Task item:
Some entries follow. Reproduce exactly the lines starting at the one with "Task: Confirm the setup message with OK" and stopping after the one with "Given: Open the hamburger main menu icon".

Data to examine:
━━━

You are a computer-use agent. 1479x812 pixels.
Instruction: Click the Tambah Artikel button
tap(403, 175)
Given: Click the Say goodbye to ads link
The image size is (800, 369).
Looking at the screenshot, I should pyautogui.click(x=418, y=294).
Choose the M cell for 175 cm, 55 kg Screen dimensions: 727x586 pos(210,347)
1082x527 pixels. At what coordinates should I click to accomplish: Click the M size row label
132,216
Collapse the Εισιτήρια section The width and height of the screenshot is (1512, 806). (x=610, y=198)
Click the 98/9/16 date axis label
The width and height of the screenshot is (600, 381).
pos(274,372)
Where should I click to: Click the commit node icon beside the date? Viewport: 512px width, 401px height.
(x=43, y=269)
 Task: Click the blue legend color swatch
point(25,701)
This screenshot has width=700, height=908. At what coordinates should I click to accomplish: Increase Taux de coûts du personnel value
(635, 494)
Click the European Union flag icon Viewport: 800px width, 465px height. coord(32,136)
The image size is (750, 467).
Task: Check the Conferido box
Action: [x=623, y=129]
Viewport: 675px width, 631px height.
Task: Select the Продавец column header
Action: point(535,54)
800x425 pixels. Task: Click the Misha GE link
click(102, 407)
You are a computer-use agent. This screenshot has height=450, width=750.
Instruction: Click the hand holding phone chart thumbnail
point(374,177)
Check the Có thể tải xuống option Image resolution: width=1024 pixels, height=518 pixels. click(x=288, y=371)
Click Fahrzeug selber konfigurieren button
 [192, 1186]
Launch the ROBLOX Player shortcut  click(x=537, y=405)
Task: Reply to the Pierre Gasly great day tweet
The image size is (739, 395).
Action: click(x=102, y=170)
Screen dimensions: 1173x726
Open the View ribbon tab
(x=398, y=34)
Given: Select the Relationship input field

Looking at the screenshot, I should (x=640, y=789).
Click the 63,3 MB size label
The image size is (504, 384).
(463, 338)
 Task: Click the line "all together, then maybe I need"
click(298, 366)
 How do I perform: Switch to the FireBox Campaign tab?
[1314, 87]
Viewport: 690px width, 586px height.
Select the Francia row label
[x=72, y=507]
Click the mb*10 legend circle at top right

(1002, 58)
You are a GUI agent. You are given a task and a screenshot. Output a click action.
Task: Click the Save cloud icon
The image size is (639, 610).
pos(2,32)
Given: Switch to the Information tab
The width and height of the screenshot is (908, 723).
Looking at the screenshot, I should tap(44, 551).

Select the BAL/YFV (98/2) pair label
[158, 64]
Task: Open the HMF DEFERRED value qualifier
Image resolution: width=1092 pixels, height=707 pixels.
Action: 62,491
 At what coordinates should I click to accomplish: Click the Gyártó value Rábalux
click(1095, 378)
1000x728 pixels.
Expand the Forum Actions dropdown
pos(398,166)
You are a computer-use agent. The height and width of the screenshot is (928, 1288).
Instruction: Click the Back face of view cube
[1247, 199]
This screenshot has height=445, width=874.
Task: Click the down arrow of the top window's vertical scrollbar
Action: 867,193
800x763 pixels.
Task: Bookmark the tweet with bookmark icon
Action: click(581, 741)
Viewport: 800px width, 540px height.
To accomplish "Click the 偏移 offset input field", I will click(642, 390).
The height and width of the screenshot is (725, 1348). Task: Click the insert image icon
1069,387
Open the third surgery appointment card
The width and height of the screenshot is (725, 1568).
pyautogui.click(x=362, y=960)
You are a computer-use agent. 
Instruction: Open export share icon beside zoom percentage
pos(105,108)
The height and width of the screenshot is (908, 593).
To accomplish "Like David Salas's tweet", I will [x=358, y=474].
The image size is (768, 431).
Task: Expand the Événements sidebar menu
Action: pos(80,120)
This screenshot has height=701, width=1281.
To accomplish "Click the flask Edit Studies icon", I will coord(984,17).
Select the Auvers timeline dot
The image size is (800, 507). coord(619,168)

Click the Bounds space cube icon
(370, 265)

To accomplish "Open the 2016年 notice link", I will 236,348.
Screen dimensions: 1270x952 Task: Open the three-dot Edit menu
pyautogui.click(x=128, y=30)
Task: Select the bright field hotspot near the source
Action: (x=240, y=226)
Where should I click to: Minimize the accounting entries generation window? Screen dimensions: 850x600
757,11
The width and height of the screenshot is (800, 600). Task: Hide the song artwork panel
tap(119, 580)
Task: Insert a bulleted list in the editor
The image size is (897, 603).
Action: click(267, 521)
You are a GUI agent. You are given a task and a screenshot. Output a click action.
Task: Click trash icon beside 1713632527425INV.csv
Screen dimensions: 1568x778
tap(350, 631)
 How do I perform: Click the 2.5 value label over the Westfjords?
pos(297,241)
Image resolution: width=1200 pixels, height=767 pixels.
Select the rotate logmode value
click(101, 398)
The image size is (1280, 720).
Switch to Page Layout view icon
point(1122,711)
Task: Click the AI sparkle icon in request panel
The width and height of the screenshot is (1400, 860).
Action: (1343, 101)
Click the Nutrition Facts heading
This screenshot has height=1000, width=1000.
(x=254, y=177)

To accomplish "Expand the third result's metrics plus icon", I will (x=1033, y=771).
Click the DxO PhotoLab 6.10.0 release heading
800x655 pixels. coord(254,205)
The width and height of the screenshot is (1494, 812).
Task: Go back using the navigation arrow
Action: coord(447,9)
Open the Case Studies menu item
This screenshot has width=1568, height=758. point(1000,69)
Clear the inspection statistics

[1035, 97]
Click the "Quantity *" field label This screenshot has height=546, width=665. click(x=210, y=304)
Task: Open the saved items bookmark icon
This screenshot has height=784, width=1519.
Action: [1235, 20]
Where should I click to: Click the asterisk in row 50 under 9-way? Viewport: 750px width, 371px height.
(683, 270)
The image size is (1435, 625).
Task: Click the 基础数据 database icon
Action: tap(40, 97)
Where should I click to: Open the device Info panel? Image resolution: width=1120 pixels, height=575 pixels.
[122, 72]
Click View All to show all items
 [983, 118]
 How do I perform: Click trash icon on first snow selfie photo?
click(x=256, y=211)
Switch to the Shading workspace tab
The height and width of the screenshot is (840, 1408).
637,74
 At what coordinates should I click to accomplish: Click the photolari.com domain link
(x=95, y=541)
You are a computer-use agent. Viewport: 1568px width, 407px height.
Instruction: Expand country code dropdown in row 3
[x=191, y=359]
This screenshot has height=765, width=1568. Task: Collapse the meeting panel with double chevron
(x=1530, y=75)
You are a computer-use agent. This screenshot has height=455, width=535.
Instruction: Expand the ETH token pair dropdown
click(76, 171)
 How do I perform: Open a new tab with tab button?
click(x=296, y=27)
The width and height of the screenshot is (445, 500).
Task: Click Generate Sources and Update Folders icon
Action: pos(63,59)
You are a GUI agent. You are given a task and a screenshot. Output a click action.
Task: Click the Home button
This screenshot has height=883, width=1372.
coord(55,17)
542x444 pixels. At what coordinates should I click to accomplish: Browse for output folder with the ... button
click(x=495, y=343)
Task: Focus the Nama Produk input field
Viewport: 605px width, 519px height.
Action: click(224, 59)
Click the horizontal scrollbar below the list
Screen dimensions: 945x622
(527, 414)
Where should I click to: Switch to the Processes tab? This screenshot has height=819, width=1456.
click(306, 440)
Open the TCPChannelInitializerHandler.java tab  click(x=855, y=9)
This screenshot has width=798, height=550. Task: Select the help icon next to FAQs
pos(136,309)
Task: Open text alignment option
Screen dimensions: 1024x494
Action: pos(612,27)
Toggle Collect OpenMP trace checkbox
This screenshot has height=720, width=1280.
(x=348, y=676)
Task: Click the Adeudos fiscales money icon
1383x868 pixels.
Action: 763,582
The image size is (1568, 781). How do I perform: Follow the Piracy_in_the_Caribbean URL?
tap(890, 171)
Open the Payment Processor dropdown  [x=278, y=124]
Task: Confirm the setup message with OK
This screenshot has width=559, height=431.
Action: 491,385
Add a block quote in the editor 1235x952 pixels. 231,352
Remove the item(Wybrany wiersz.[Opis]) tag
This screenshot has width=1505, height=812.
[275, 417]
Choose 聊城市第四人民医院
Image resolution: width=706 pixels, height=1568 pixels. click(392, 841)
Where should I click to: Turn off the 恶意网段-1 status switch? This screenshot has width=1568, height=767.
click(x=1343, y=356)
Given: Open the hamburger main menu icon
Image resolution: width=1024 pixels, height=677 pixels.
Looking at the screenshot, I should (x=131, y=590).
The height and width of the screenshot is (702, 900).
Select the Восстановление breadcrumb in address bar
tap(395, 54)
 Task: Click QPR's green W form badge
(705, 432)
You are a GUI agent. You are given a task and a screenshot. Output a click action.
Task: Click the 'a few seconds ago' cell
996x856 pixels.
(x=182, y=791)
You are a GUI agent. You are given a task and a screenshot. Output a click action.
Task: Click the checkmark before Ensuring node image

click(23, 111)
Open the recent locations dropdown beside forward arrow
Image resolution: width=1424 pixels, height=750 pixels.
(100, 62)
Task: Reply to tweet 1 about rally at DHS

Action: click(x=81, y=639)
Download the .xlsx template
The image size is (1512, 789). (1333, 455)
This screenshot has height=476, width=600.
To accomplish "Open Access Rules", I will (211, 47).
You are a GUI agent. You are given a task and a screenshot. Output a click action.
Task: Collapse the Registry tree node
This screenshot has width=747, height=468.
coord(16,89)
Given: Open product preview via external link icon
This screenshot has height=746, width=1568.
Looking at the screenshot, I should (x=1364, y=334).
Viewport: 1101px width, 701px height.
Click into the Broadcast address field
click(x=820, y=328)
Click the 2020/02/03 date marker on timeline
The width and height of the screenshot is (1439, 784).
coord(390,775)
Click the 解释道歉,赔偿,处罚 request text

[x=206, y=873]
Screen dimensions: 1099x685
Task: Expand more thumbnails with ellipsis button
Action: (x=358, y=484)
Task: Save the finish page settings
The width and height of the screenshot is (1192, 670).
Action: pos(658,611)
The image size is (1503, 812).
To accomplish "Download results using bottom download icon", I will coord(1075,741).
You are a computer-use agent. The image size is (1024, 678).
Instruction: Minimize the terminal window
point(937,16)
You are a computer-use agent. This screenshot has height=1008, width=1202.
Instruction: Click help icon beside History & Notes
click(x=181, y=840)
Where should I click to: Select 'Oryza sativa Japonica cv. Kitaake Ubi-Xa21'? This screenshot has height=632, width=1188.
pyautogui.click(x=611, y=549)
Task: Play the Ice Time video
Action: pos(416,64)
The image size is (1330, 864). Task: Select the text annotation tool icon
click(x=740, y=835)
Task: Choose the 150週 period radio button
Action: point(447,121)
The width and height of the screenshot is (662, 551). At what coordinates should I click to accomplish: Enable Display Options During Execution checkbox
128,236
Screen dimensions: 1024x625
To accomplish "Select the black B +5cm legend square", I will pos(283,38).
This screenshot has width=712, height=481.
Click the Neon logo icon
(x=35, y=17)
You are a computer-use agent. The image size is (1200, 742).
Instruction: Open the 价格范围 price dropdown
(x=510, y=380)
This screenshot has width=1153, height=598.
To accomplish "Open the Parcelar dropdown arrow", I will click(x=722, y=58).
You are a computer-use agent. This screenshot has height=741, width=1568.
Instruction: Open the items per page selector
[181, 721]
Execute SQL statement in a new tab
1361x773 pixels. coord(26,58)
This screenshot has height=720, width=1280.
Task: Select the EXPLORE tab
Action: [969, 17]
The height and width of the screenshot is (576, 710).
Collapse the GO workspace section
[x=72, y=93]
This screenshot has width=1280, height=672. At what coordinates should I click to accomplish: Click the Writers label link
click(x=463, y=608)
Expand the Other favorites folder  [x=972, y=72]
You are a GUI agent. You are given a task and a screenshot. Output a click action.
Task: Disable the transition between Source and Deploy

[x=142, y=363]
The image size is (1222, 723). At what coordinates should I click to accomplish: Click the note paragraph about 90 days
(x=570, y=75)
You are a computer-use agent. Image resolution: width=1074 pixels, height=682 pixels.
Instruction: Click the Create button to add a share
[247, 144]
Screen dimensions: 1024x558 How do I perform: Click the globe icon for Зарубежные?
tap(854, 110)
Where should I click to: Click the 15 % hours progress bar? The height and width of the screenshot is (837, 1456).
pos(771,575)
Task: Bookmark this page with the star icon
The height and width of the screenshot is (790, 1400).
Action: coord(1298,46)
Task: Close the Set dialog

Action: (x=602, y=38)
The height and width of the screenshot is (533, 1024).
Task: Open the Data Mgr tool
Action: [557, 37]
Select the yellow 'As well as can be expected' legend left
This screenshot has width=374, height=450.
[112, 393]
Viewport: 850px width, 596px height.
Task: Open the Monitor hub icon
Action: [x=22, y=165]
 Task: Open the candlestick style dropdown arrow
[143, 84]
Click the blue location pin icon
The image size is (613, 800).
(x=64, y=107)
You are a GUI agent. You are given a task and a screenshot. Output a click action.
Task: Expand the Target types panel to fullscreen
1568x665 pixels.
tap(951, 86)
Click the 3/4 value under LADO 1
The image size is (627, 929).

━━━

Solved problem:
Task: Confirm the setup message with OK
This screenshot has width=559, height=431.
Action: 491,385
Add a block quote in the editor 1235x952 pixels. 231,352
Remove the item(Wybrany wiersz.[Opis]) tag
This screenshot has width=1505, height=812.
[275, 417]
Choose 聊城市第四人民医院
Image resolution: width=706 pixels, height=1568 pixels. click(392, 841)
Where should I click to: Turn off the 恶意网段-1 status switch? This screenshot has width=1568, height=767.
click(x=1343, y=356)
Given: Open the hamburger main menu icon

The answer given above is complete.